Describe how humans are altering the biosphere.
Humans are increasing the rate of extinction by over-harvesting, degrading, and destroying habitats which is causing endangered species, threatened species, and endemic species. Humans activities can also threaten entire ecosystems, as when poor agricultural practices cause desertification or deforestation, which destroys forest. Pollutants such as those that cause acid rain threaten rainforest ecosystems. Biological magnification occurs when a pollutant is passed along a food chain. trash that gets into fresh water can make its way into oceans, where it degrades marine ecosystems. Ozone is a pollutant near the ground, but ozone layer is a global threat caused by use of chemicals called CFCs. Global climate change caused by rising concentration of greenhouse gases also threatens the biosphere. Biodiversity includes the diversity of genes, species, and ecosystems. All three levels of biodiversity are declining. A decrease in biodiversity can harm humans. We rely on ecosystems to produce oxygen and decompose waste. We also benefit from many compounds produced by wild species, and by tapping their genetic diversity to enhance our crops.

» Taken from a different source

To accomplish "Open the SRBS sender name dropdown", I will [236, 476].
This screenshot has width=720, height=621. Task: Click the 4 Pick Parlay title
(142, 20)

Describe the process of protein synthesis.
A gene is a DNA sequence that encodes an RNA or protein product. Converting the information encoded by a gene into its product starts with RNA synthesis (transcription), during which enzymes use the gene's DNA sequence as a template to assemble a strand of RNA. DNA is inside the nucleus and has four nucleotide bases ATCG and RNA is transcribed. Transcirption is the process by which enzymes assemble an RNA using the nucleotide sequence of a gene as a template. mRNA, which is a type of RNA that has a protein building message. Then a message is translated into tRNA, which is a type of RNA that delivers amino acid to a ribosome during translation. Translation is a process by which a polypeptide chain is assembled from amino acids in the order specified by an mRNA.
Electrolytes serve four general functions in the body. Describe what those functions are.
Electrolytes serve four general functions in the body which include the ability to control the osmosis of water between body compartments; help maintain the acid-base balance required for normal cellular activities; electrolytes carry electrical current, which allows production of action potentials and graded potentials and controls secretion of some hormones and neurotransmitters; several ions are co-factors needed for optimal activity of enzymes.